_Job:_ Copy out the listing below line for line, keeping every character unchanged.

[Text and item location entries]

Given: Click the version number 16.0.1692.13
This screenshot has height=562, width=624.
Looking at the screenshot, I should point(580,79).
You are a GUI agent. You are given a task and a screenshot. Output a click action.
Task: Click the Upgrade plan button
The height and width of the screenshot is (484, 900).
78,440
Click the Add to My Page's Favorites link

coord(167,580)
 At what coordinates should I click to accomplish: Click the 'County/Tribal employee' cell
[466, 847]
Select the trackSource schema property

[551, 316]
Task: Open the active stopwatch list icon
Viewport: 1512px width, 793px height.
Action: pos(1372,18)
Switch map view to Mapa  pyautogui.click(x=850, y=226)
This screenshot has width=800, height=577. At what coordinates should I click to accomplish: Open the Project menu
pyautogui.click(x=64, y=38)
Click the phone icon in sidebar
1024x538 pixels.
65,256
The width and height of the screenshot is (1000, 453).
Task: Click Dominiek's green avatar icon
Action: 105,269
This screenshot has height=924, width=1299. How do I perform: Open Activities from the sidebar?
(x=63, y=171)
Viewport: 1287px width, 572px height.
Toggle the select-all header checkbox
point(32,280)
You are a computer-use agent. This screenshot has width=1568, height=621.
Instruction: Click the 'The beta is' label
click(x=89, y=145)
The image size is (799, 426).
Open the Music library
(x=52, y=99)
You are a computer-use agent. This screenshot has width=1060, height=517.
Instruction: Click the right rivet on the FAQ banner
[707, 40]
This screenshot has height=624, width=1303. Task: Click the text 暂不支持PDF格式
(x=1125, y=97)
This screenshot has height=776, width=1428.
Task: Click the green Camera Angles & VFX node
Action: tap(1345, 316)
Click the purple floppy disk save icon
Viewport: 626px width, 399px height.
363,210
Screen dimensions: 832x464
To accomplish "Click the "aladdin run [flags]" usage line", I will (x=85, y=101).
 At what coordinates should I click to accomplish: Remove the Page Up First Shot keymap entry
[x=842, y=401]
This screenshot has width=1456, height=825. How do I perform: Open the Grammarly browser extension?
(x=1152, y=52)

_Answer to the exercise:_
Given: Click the version number 16.0.1692.13
This screenshot has height=562, width=624.
Looking at the screenshot, I should point(580,79).
You are a GUI agent. You are given a task and a screenshot. Output a click action.
Task: Click the Upgrade plan button
The height and width of the screenshot is (484, 900).
78,440
Click the Add to My Page's Favorites link

coord(167,580)
 At what coordinates should I click to accomplish: Click the 'County/Tribal employee' cell
[466, 847]
Select the trackSource schema property

[551, 316]
Task: Open the active stopwatch list icon
Viewport: 1512px width, 793px height.
Action: pos(1372,18)
Switch map view to Mapa  pyautogui.click(x=850, y=226)
This screenshot has width=800, height=577. At what coordinates should I click to accomplish: Open the Project menu
pyautogui.click(x=64, y=38)
Click the phone icon in sidebar
1024x538 pixels.
65,256
The width and height of the screenshot is (1000, 453).
Task: Click Dominiek's green avatar icon
Action: 105,269
This screenshot has height=924, width=1299. How do I perform: Open Activities from the sidebar?
(x=63, y=171)
Viewport: 1287px width, 572px height.
Toggle the select-all header checkbox
point(32,280)
You are a computer-use agent. This screenshot has width=1568, height=621.
Instruction: Click the 'The beta is' label
click(x=89, y=145)
The image size is (799, 426).
Open the Music library
(x=52, y=99)
You are a computer-use agent. This screenshot has width=1060, height=517.
Instruction: Click the right rivet on the FAQ banner
[707, 40]
This screenshot has height=624, width=1303. Task: Click the text 暂不支持PDF格式
(x=1125, y=97)
This screenshot has height=776, width=1428.
Task: Click the green Camera Angles & VFX node
Action: tap(1345, 316)
Click the purple floppy disk save icon
Viewport: 626px width, 399px height.
363,210
Screen dimensions: 832x464
To accomplish "Click the "aladdin run [flags]" usage line", I will (x=85, y=101).
 At what coordinates should I click to accomplish: Remove the Page Up First Shot keymap entry
[x=842, y=401]
This screenshot has width=1456, height=825. How do I perform: Open the Grammarly browser extension?
(x=1152, y=52)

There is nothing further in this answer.